Check each line of the data for "agent", then give the number of lines that have it, without any other words.

Dataset records ->
- Opening Delimiter -
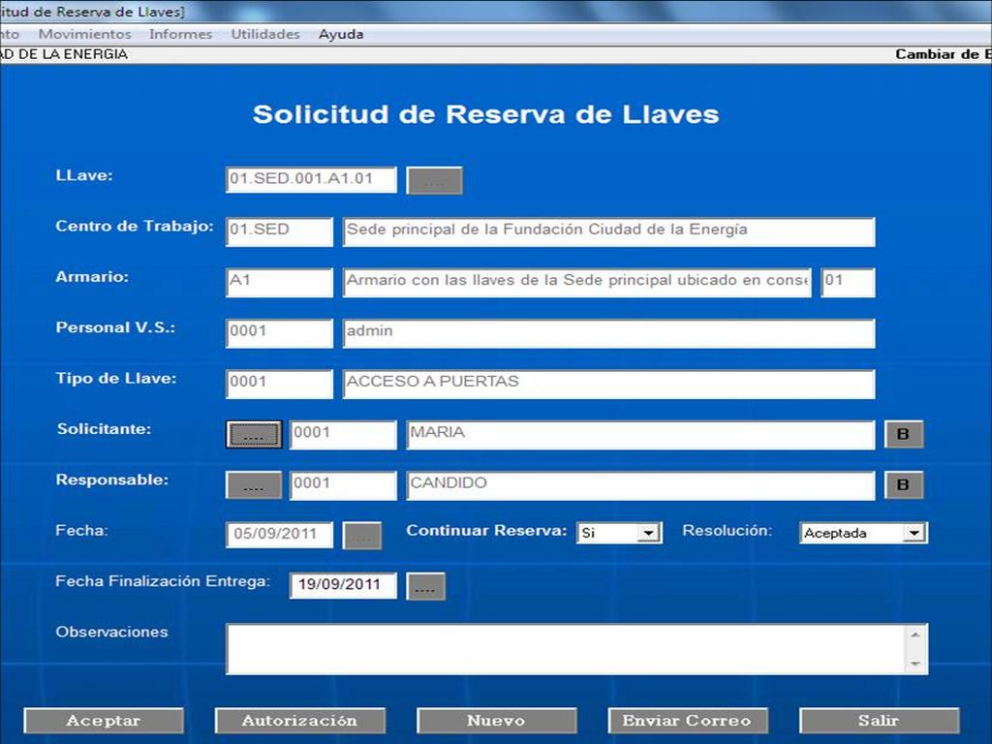Open the Solicitante lookup browse button
Screen dimensions: 992x744
pos(254,435)
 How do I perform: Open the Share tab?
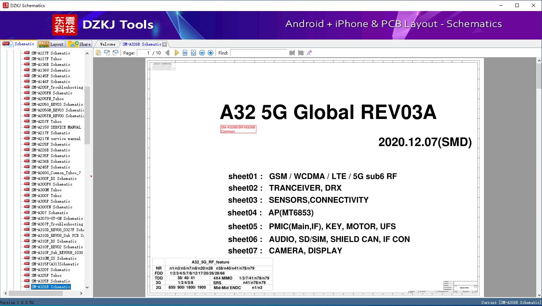pos(79,44)
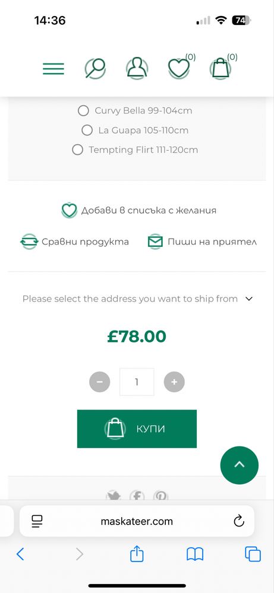274x593 pixels.
Task: Open Safari share sheet icon
Action: tap(137, 554)
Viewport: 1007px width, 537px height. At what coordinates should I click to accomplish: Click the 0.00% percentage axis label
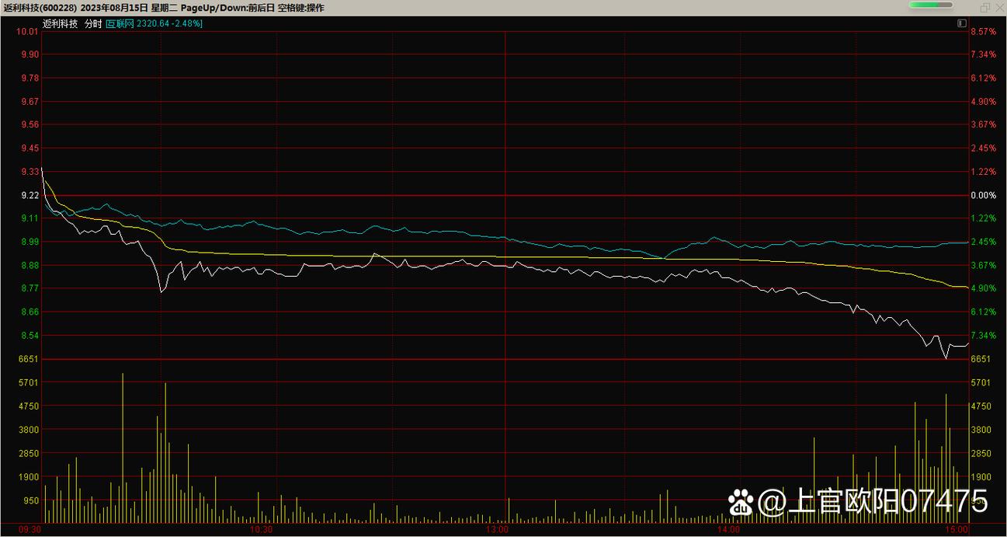pos(983,195)
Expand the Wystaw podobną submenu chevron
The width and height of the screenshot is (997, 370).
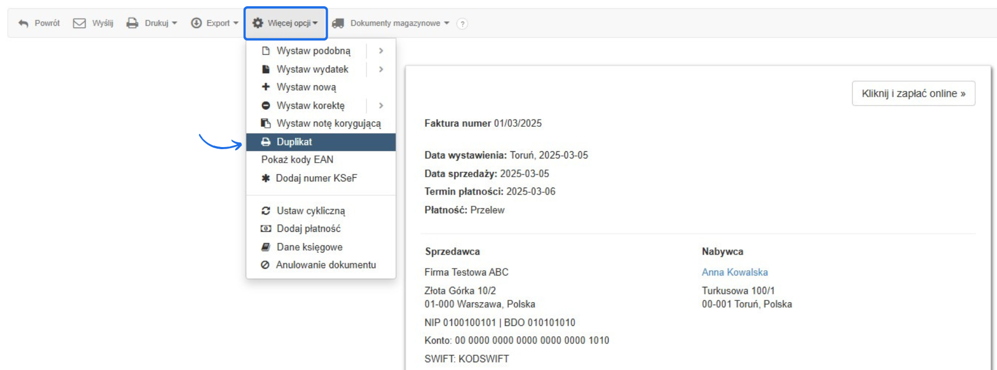tap(381, 51)
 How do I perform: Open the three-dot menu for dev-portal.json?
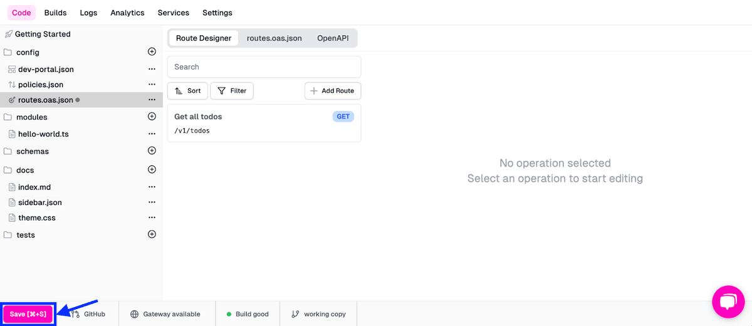point(152,70)
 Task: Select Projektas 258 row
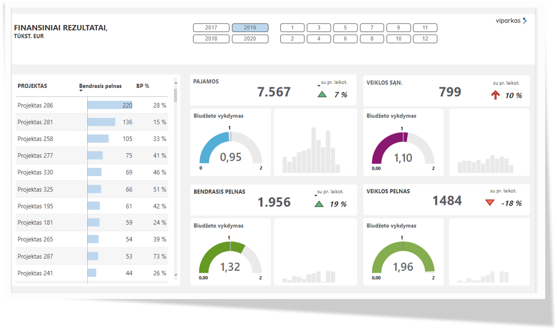(x=35, y=139)
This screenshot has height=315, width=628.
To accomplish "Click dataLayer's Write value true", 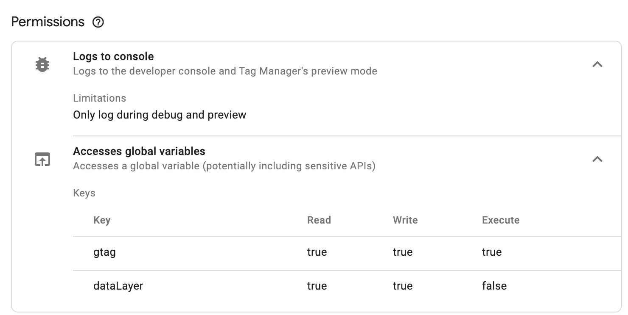I will [x=403, y=286].
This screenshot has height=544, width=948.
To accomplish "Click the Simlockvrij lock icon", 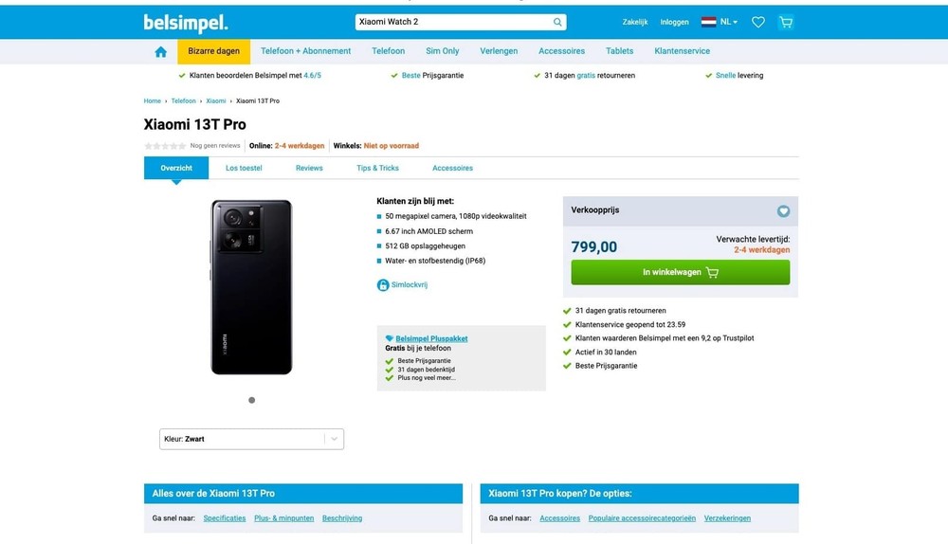I will [x=383, y=285].
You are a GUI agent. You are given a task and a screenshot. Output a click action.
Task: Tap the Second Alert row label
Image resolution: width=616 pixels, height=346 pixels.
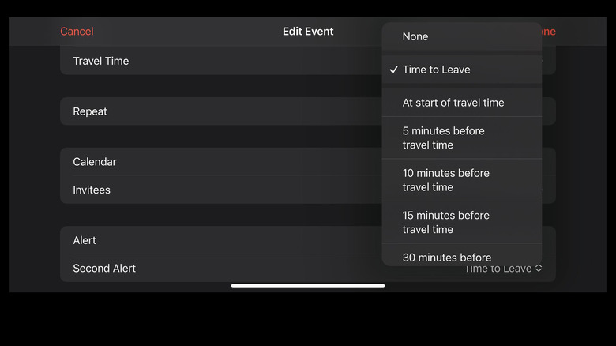[x=104, y=269]
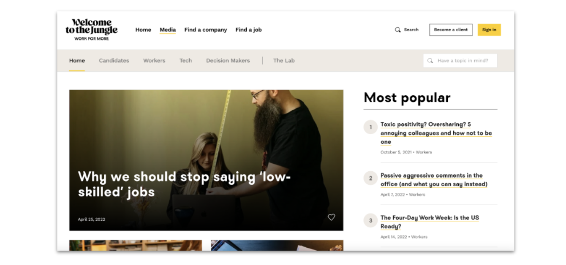Click the magnifier icon in the topic search box
The image size is (566, 265).
430,60
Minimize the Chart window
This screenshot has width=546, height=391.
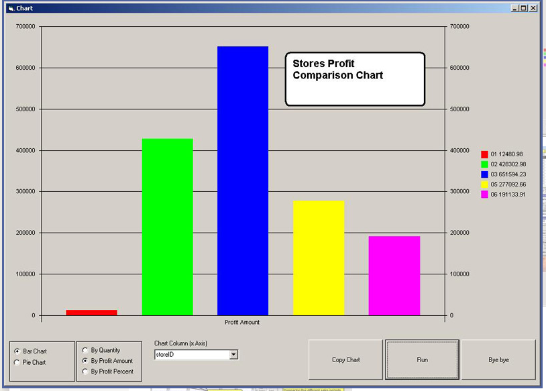[514, 8]
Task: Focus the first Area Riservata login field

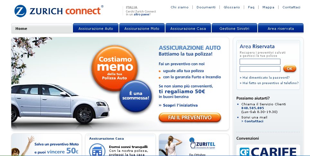Action: pos(260,62)
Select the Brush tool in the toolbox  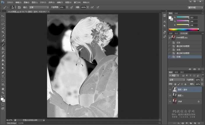click(x=3, y=44)
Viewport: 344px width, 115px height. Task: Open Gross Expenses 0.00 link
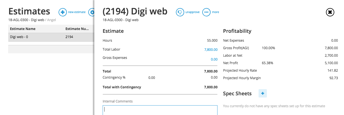(214, 59)
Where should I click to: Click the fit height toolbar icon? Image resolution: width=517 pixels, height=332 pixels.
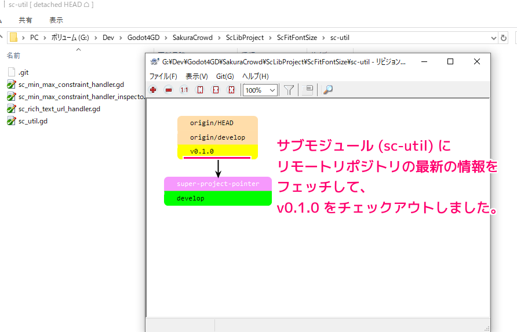[200, 90]
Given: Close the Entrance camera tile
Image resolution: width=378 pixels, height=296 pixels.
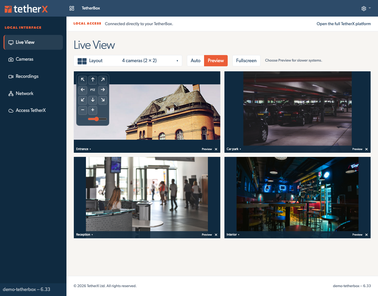Looking at the screenshot, I should click(x=216, y=149).
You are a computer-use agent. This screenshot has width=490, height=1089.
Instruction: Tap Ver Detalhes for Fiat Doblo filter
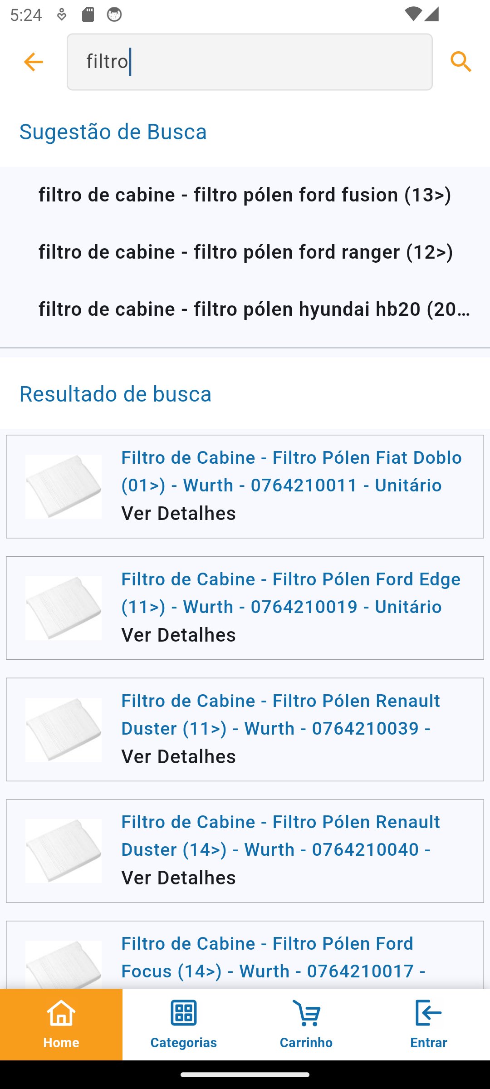point(178,514)
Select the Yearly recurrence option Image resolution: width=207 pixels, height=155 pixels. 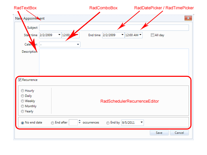[23, 112]
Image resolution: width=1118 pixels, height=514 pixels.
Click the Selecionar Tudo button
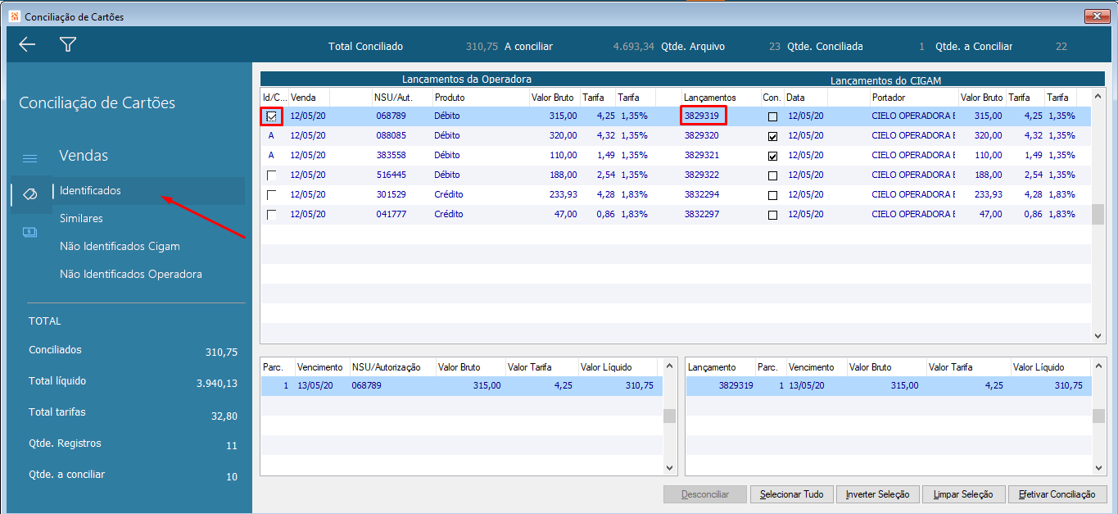pyautogui.click(x=791, y=494)
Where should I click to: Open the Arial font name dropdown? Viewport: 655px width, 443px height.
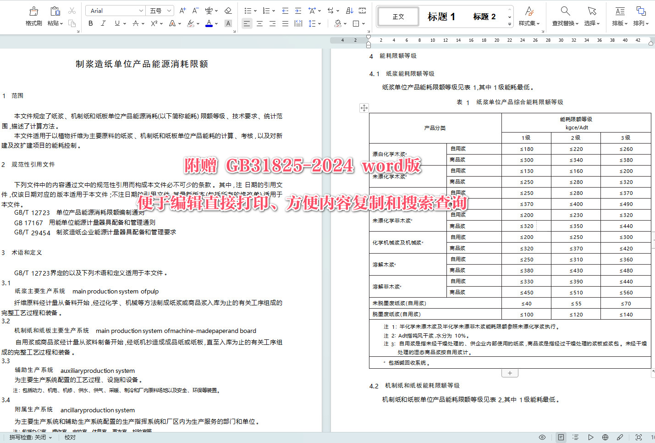pyautogui.click(x=141, y=10)
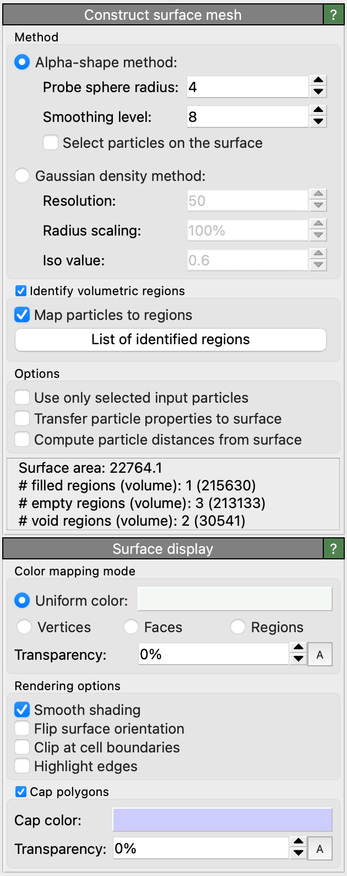The image size is (347, 876).
Task: Enable Select particles on the surface
Action: (x=51, y=143)
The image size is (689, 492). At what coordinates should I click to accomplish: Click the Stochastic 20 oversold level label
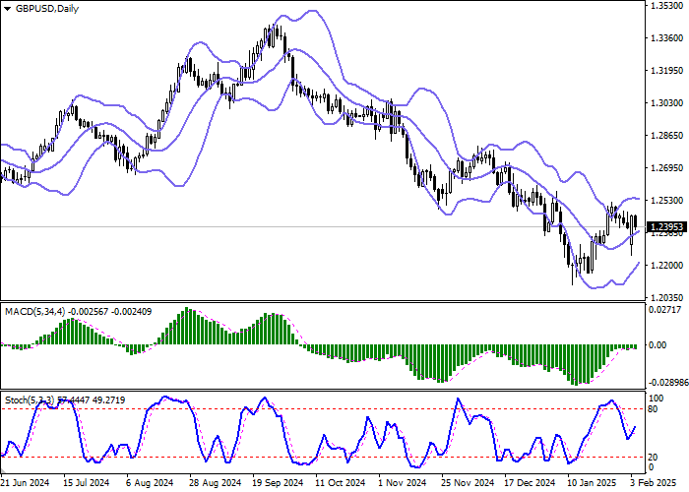654,457
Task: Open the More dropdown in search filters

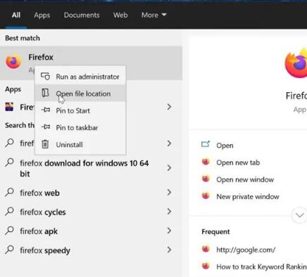Action: click(x=154, y=15)
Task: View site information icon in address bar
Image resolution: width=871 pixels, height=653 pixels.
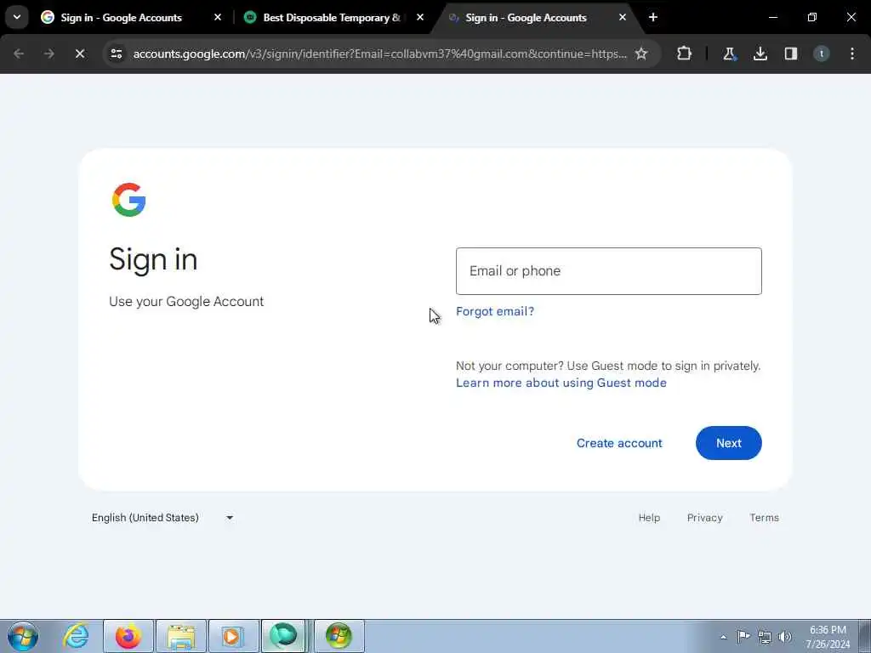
- Closing Delimiter -
The answer ->
2